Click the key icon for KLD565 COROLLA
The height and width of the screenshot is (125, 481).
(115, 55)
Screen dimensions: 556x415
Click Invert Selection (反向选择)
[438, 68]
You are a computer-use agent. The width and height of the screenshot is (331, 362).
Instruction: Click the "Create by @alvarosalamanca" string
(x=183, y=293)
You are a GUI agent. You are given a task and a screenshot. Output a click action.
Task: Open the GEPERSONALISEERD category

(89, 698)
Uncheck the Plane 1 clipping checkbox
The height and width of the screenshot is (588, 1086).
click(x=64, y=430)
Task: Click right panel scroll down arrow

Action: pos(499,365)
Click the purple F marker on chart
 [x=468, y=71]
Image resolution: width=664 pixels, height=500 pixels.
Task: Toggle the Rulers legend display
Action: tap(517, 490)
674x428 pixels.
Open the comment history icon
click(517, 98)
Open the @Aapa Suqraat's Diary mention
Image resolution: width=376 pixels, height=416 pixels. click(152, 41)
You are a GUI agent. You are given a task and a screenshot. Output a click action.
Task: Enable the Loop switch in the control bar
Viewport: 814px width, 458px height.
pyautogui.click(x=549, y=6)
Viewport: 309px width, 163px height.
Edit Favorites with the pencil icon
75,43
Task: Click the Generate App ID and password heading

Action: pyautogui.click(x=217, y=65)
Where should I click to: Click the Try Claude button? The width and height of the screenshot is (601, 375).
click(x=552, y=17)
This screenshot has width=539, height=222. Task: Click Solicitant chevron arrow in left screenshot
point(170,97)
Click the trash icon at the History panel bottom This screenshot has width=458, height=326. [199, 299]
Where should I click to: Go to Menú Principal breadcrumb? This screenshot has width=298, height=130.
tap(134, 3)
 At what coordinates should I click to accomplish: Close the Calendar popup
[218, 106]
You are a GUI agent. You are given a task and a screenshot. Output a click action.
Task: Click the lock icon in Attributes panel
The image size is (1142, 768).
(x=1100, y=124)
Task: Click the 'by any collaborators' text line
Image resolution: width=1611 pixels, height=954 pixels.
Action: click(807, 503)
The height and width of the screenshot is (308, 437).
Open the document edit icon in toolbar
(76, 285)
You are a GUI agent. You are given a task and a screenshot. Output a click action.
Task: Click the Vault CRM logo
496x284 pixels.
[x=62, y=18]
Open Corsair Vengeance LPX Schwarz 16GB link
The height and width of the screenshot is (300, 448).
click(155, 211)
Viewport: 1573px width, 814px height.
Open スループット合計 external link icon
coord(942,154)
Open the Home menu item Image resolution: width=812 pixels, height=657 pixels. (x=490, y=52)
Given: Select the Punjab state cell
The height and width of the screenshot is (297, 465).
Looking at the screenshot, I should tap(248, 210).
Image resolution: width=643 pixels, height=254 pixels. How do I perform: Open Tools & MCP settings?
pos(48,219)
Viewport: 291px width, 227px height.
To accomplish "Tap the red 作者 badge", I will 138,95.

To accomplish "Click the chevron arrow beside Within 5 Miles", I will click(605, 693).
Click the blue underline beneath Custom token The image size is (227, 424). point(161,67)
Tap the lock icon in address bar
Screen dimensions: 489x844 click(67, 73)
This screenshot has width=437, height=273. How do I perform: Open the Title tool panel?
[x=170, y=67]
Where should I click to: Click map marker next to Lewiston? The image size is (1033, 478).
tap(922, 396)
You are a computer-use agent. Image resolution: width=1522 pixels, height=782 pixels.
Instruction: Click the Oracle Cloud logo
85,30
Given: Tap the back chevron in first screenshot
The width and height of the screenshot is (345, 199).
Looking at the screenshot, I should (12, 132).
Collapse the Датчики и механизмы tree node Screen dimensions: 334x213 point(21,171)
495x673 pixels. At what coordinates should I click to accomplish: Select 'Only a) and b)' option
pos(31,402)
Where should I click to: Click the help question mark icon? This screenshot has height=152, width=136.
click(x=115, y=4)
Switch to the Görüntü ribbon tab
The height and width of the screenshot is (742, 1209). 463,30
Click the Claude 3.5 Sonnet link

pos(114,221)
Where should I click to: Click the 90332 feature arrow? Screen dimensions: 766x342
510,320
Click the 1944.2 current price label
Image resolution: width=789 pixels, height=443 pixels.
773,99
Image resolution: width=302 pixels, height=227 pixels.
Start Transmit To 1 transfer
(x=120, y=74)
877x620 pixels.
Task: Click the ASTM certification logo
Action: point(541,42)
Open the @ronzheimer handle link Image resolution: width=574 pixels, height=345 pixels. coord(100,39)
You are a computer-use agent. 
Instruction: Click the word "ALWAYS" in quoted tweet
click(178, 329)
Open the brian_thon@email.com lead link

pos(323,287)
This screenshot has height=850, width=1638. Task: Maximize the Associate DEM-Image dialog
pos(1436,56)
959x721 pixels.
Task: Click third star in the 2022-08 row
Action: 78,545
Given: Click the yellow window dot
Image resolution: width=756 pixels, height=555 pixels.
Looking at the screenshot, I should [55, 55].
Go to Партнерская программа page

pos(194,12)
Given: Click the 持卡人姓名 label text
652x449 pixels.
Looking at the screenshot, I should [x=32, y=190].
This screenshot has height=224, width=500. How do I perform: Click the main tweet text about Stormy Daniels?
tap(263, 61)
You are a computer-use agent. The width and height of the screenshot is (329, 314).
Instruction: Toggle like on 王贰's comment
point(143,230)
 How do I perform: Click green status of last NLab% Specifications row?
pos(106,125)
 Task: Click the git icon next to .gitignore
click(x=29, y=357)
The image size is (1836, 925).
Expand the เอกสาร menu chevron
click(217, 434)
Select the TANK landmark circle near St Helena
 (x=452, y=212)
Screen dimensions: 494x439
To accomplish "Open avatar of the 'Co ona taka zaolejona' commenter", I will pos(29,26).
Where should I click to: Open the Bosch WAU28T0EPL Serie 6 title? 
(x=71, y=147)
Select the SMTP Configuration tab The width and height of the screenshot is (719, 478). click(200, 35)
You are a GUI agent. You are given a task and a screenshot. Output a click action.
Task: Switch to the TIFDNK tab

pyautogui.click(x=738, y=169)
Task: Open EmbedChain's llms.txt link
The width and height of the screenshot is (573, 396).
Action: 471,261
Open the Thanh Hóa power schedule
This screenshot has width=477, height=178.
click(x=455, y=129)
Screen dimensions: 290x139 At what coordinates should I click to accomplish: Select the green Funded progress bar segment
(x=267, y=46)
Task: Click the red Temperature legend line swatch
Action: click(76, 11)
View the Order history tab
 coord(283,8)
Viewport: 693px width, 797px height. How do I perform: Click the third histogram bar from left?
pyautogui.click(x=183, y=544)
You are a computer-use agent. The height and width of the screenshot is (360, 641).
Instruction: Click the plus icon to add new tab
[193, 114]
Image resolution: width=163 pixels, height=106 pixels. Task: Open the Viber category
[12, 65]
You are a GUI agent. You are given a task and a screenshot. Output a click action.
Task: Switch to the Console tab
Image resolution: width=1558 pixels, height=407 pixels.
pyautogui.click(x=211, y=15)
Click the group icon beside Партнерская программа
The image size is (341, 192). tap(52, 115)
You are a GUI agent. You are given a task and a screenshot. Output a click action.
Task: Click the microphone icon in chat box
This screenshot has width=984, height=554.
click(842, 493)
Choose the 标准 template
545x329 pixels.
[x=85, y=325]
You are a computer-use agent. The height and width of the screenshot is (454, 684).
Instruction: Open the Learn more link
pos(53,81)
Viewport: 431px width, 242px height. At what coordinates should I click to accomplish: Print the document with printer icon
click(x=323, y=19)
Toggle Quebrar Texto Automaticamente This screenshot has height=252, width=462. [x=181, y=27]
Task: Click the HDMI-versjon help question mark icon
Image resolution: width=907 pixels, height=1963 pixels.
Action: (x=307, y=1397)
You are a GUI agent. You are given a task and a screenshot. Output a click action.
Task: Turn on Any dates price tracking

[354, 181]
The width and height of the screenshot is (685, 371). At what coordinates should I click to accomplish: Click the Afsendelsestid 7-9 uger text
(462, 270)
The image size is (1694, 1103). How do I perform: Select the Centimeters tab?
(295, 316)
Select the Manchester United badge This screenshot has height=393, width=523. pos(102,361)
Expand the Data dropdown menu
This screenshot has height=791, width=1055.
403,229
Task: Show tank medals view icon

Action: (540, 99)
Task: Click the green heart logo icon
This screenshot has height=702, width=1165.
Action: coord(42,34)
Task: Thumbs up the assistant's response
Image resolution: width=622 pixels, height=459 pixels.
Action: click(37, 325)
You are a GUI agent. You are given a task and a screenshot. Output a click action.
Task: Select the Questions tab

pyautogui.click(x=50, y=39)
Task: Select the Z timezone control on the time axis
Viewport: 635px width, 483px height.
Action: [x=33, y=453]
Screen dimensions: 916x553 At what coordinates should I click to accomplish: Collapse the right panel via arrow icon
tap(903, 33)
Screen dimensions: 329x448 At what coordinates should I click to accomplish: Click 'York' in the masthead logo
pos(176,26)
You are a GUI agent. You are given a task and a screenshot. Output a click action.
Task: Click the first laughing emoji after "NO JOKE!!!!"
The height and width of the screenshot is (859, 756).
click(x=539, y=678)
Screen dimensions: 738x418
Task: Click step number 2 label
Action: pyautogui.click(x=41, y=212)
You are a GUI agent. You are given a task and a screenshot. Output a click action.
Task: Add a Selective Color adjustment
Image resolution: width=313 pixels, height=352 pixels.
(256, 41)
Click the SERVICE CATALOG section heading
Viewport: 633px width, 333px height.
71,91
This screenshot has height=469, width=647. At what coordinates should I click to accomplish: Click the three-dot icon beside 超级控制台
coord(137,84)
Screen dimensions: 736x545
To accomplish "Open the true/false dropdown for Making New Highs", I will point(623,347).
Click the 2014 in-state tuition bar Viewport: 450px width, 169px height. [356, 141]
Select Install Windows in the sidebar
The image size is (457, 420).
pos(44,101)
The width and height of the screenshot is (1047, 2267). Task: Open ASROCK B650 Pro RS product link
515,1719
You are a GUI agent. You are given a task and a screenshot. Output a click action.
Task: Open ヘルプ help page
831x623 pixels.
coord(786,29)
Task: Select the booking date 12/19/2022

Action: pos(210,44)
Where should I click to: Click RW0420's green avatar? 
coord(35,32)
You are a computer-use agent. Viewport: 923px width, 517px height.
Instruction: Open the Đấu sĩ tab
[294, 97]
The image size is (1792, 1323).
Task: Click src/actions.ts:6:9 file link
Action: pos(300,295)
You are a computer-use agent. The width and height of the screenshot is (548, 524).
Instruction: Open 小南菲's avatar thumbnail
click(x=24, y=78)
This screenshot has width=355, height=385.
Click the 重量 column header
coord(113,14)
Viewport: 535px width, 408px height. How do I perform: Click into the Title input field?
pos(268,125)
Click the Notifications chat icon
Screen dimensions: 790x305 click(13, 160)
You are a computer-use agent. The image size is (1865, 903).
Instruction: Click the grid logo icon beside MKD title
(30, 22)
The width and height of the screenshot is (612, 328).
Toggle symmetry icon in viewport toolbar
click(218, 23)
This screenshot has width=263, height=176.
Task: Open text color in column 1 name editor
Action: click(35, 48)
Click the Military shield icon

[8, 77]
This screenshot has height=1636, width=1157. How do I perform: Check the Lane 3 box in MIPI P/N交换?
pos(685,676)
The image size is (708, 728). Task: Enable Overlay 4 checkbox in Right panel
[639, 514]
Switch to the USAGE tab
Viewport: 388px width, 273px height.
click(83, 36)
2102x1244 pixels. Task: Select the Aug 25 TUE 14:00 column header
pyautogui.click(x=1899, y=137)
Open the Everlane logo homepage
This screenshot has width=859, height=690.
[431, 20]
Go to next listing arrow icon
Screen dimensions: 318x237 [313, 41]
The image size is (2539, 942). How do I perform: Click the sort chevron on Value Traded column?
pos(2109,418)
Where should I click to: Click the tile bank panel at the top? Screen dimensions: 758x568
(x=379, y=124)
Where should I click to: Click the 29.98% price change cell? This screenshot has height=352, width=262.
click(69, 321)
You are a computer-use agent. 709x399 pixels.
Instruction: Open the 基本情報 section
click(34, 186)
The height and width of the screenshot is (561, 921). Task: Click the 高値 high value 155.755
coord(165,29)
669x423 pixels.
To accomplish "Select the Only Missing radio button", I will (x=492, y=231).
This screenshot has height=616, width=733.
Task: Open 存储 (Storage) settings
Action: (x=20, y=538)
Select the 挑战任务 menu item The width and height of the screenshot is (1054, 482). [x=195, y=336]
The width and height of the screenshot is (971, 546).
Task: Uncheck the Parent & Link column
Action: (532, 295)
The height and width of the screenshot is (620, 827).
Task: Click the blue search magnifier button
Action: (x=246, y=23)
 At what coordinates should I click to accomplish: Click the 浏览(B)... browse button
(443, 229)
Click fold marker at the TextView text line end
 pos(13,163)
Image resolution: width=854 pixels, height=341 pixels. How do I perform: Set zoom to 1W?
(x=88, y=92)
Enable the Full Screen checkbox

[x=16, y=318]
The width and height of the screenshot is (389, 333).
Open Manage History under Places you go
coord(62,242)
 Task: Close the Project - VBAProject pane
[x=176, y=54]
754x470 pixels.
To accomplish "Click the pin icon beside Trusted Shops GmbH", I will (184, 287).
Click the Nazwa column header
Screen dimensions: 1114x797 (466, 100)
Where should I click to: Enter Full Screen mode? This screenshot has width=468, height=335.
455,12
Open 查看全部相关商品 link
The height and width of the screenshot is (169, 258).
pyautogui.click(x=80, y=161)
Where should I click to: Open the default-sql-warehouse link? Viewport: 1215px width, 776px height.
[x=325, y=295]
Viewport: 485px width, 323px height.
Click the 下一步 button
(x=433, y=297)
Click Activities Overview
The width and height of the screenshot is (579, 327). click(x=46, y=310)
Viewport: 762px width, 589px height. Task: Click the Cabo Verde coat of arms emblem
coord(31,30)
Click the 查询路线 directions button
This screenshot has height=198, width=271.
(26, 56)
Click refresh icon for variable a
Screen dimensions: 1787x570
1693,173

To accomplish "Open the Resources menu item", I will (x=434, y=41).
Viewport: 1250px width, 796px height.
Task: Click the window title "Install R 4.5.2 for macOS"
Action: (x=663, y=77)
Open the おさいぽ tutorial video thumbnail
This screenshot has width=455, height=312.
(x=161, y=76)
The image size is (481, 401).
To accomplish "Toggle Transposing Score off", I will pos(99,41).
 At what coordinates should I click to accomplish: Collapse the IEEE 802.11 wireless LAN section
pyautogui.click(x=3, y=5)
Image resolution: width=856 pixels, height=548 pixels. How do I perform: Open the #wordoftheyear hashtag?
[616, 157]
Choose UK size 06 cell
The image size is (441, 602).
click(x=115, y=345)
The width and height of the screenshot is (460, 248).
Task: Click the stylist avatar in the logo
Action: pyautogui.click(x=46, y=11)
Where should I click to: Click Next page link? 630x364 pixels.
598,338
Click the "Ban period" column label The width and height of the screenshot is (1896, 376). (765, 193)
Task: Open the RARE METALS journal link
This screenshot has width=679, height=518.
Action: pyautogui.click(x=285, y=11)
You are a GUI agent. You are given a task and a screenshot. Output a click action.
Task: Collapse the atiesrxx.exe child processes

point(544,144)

^^^^^^^^^^^^^^^^

Show the lines of the material that contain the word "state".

Given: Select the Punjab state cell
Click the 2014 in-state tuition bar Viewport: 450px width, 169px height. [356, 141]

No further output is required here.